2012 For A Song Syrah

When I inquired about the remaining inventory of this one, I was told there are 2750 bottles still kicking around Seattle. “Okay, wine slinger,” you may be thinking. “2750 bottles hardly constitutes last call.” For most wines, you’d be correct, but For A Song is a whole different phenomenon.

This 2012 Syrah is on restaurant glass pour lists up and down the Salish Sea, and what glass pours do is they deplete the hell out of inventory. Add that to the fact that every time we offer this wine, we sell multiple hundreds of bottles, and I begin to hear distant alarm bells ringing when I see inventory drop below 3K. Paranoid? Maybe. But I’d rather jump in too early than too late.

We first offered this on November 20, 2013 and then reoffered on April 6 of this year. Excerpts from those two offers:

For A Song grew like a sapling out of the ashes of the dearly-departed Olsen Estates winery. The Olsen family had been growing grapes in the Yakima Valley for 40 years when, in 2006, they decided to launch a winery to feature their fruit and build the brand of the vineyard. That winery, which crushed grapes only through the 2009 harvest, was terrific, and the wines produced never lacked for positive reviews. The problem was never with grapegrowing or winemaking; it was always with selling. Entering a competitive market, in a recession, without a distributor, proved too great a challenge to overcome.

When Olsen Estates went out of business, all their juice, in bottle and barrel, was purchased by their distributor (Vinum), who created the For A Song label as a house brand to find happy homes for all that quality juice. Since then, the project has been such a runaway success that Vinum has kept the band together. They have Kyle Johnson, the former winemaker at Olsen Estates, making the wines. Because of that connection, they still source beautiful Olsen Vineyard fruit (while the winery went out of business, the vineyard operations have continued uninterrupted, and there’s no denying that the winery project did indeed raise the profile of the vineyard, which sells fruit to Gramercy, Betz, and Maison Bleue, just to name a few).

This is 100% Syrah, a blend of about a quarter from Olsen, the remainder from Weinbau Vineyard (a terrific Sagemoor site). It spent about a year in barrel, of which 20% were second-fill and 80% third-fill. So no new oak, but not exactly neutral oak either. Aromatically, this did remind me of the 09 vintage, and the sensory marker for me was the lovely white-flower topnotes above a core of good Yakima Valley blueberry and boysenberry fruit. In the mouth, this has a strong palate-staining character for the tariff, the intense fruit lifted by floral notes and complemented by lashings of espresso and insistent mineral streaks.

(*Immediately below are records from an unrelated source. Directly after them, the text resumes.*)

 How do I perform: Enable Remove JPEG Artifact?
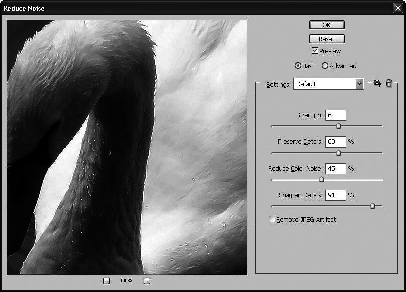pyautogui.click(x=272, y=219)
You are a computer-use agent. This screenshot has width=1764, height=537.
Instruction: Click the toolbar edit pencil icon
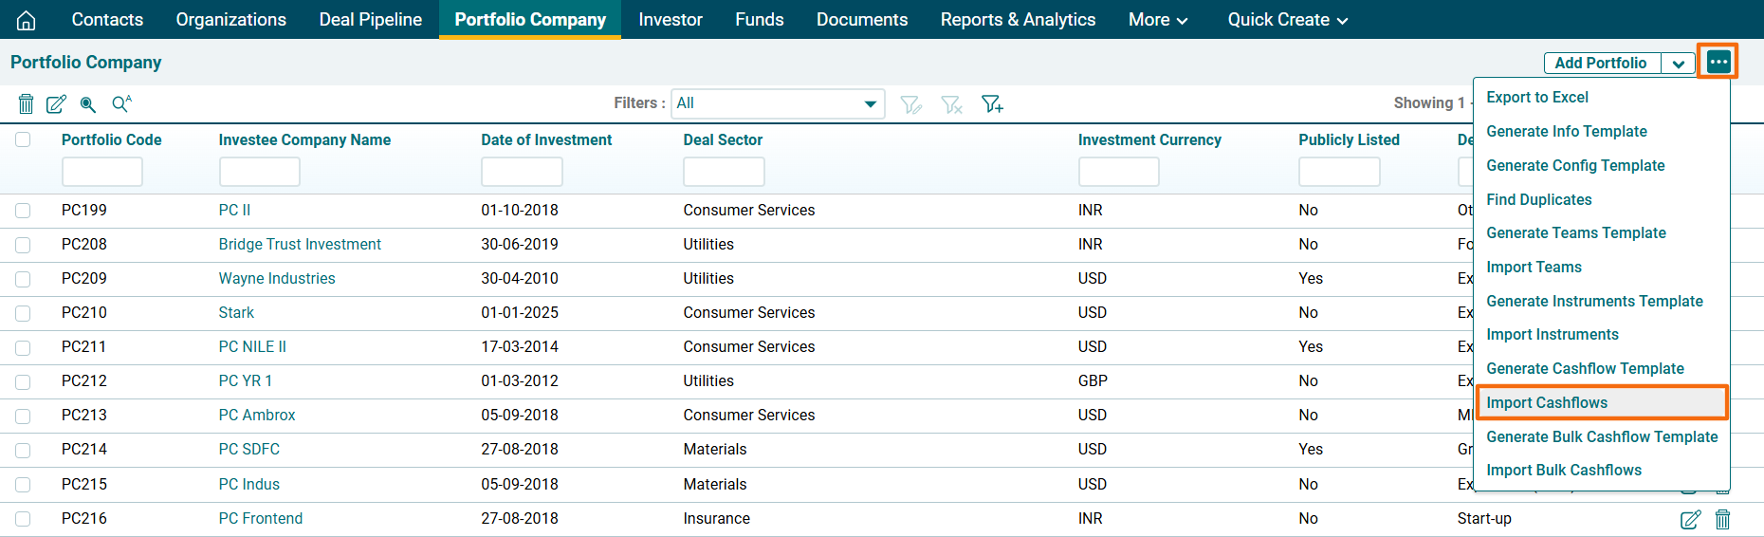[x=57, y=103]
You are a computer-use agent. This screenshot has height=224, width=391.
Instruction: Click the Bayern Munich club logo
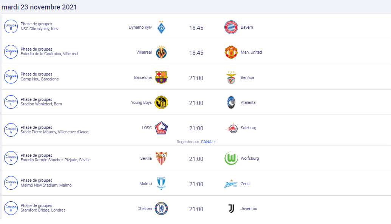[231, 27]
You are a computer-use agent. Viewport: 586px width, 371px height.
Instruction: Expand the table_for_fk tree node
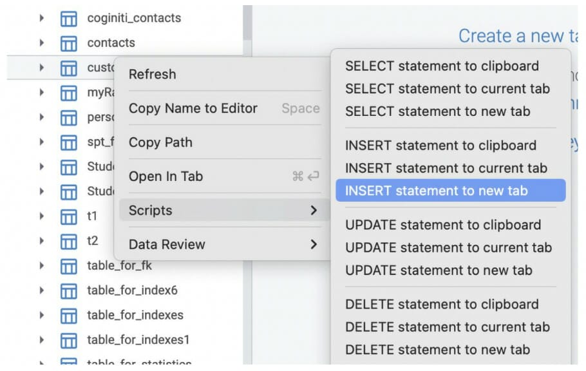pyautogui.click(x=42, y=265)
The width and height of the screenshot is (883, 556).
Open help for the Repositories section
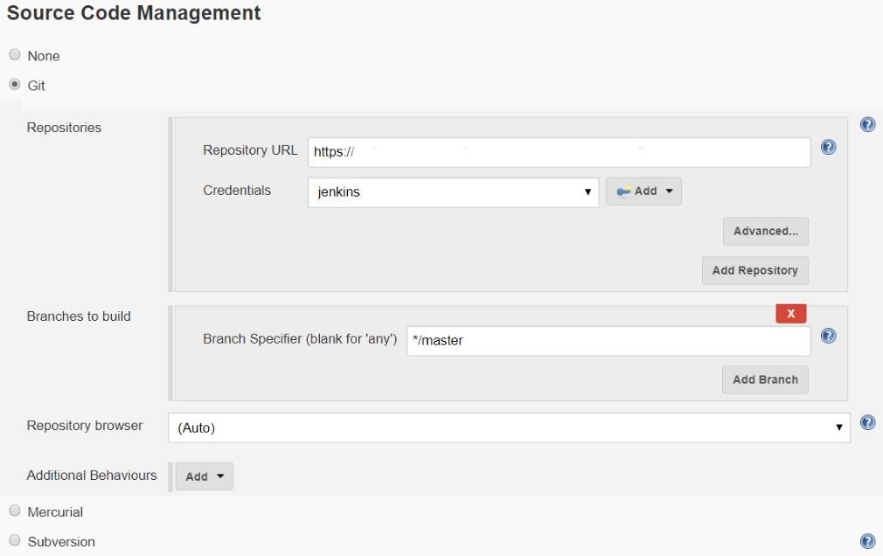(867, 124)
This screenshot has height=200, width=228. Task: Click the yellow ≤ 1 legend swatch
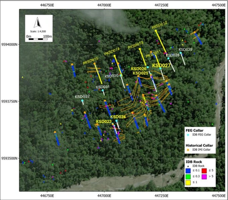189,182
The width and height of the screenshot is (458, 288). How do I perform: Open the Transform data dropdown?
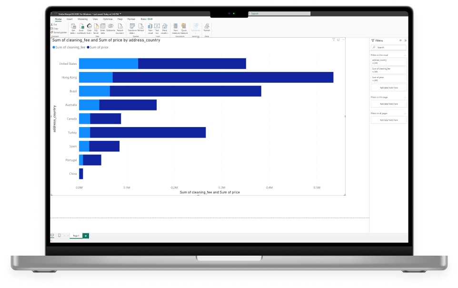132,31
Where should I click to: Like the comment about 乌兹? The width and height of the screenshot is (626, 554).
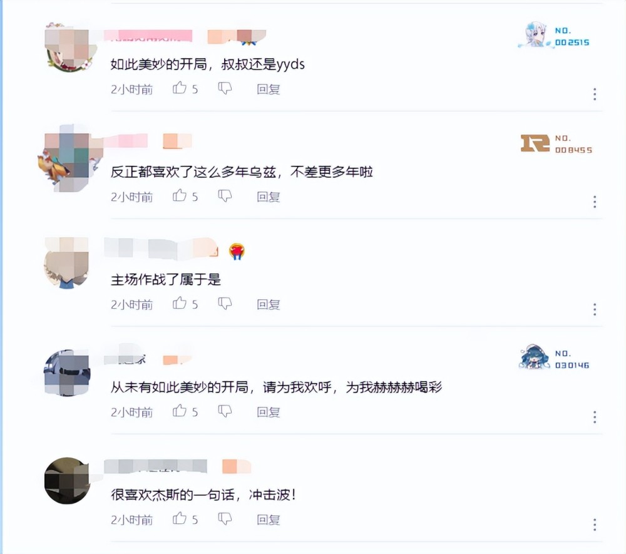point(180,195)
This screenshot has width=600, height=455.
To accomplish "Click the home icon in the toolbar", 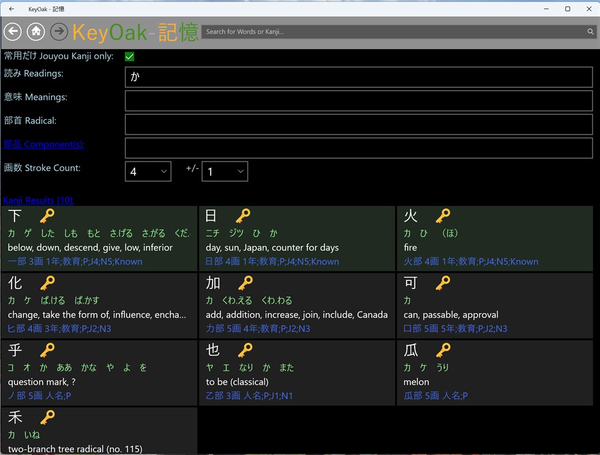I will coord(36,31).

Washington Wine Report (Sean Sullivan): “[REVIEW TEXT WITHHELD]. Rating: **** (Excellent).”

Review of Washington Wines (Rand Sealey): “[REVIEW TEXT WITHHELD]. 18.5/20pts.”

2012 Torremoron Ribera del Duero (Tempranillo)

I was shocked to learn that this little lovely was still available. It was our third offer of 2014, hitting your inboxes on January 12, two days after the birth of my first child. Let me just say that I don’t remember a whole heckuva lot about hitting send on that one. The baby fog was thick for most of January (and February, and March, and…).

But this turned into a surprise hit, moving a lot of bottles on initial order and then via a steady stream of reorders throughout the year. Here are excerpts from that original offer:

One of the most exciting import portfolios coming out of Spain right now is that of Patrick Mata and his Ole/Peninsula Imports. Robert Parker himself hardly reviews any Spanish wines anymore, but he makes exceptions for Mata’s book. Here’s what he has said about the project:

Wine Advocate (Robert Parker): “When Olé Imports began in 1999, there were only three wines in their portfolio, and one of the two founders, Patrick Mata (the other founder being Alberto Orte), was not even old enough to consume alcohol! A great success story, this tiny boutique company searches out, as they put it, ‘unique terroir-driven wines of extraordinary value.’ Often such sayings are hyperbole, but not in the case of Olé Imports… While none of their wines are household names, readers should seek them out as they represent sensational values from viticultural regions throughout Spain.”

Fortunately, we have a tight connection to this importer, which allows us to pluck some of the cherries from his book. And that connection is none other than John House. Along with his Ovum winery project, John also handles west coast sales for Ole and Peninsula. Torremoron is one of those Ole cherries, a value-priced wine from a region not particularly known for value.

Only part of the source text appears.